During MSCAN Module sleep mode, the MC33879 En pin is low and i observed these values  VDDX=5v, VDDH=0v, PTA7 is low and Current is approx 6milliAmps and CAN in standby mode and MCU in STOP mode.

According to the datasheet of MC33879, it is showing The EN pin on the 33879 enables the device. With the EN pin high, output drivers may be activated and open/short fault detection
performed and reported. With the EN pin low, all outputs become inactive, open load detection current is disabled, and the device enters Sleep mode. The 33879 performs Power-ON Reset on the rising edge of the enable signal.

but my doubt is without using the MC33879 EN pin also i am getting the same values like 

During normal mode, the MC33879 En pin is not connected and observed values like VDDX=5v, VDDH=2.5v, PTA7 is low and Current is approx 40milliAmps and CAN in normal mode

During MSCAN Module sleep mode, the MC33879 En pin is not connected and observed values are  VDDX=5v, VDDH=0v, PTA7 is low and Current is approx 6milliAmps and CAN in standby mode and MCU in STOP mode.

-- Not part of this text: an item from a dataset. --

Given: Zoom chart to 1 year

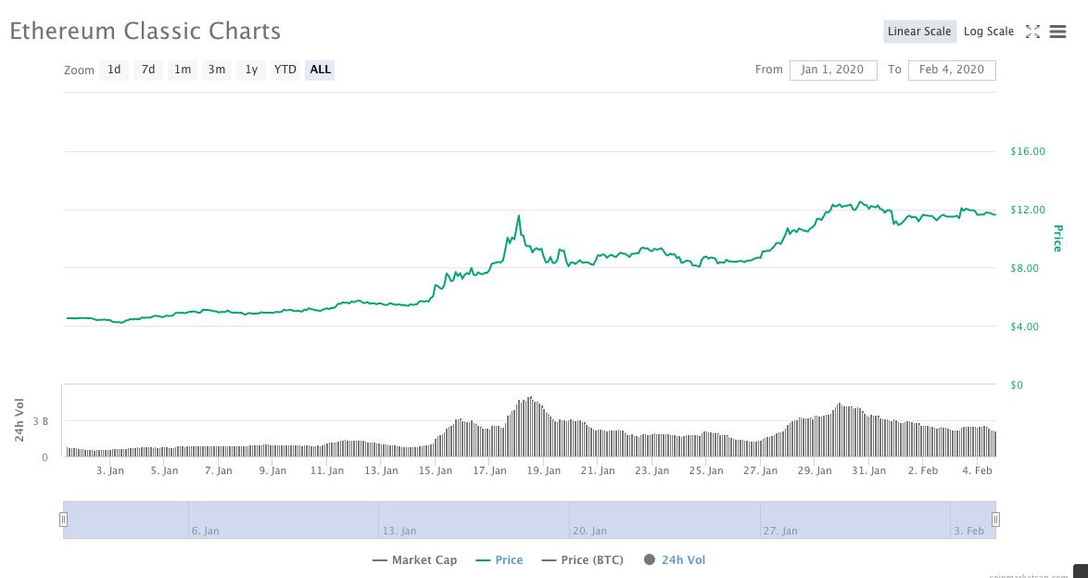Looking at the screenshot, I should [250, 69].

I did not find any current deferences also, Please explain some detailed manner regards this MC33879 octal serial switch

Why am i asking this means i am planning to build one hardware setup based on EVK board, i didnot understand i have to use this IC in my design or not?

One more favour, please explain how to check the raw values of Vsense, Isense and Tsense, according to the demo code i unable to check the above Vsense, Isense and Tsense values because CAN is in Continuous mode. 

Please suggest a procedure to find the values.

Baji,

what type of BMS are you working on? For Lead Acid or LiIon cells?

On the hardware platform you have the MC33879 Octal Switch was intended for the cell balancing of the 4 LiIon cells and the 4 unused switches are available as High-Side or Low-Side output for other purposes.

If I understand you correct you do NOT intend to use any of the switches, correct? In this case we do not have to use it.

The stop mode current of 6mA is to high. To measure the Stop current the debugger must be disconnected! It would be helpful if you could provide your external circuitry (what is connected where).

W. 

Thank you Q_man,

Sorry for the delay response, i tested these stop mode current 6 milli amps and remaining voltages on EVK board(RD9Z1_638_4Li v1.2).

I am planning to design a hardware(BMS) with Lead acid battery, based on our discussion i understood that for LiIon cell batterys only need this MC33879 octal switch. 

It means with out using this MC33879_EN(v) also CAN demo project is working?  and if i add this CAN code to my design my code works as expecetd(with out using this MC33879_EN(v) function )? 

Based on our discussion For lead acid battery need not necessary MC33879 octal switch, then i can proceed my design without this MC33879 octal switch

Baji,

Yes, I expect you do not need the MC33879 in your design. You also might take a look at our 12V Lead Acid Reference Design with CAN:

https://www.nxp.com/design/designs/12-v-lead-acid-battery-sensor-with-can:RD9Z1-638-12V-C

If you want I can review your designs schematics (wolfgang.bihlmayr@nxp.com)

W.

Thank you Q_man,

I understand very much the low power modes but my doubt is with out using this function (MC33789_EN(v)) also i am getting the output, in that scenerio i didn't understand the use of this MC33879  (Octal switch). Please give some more clarity on particular this MC33879  (Octal switch) only.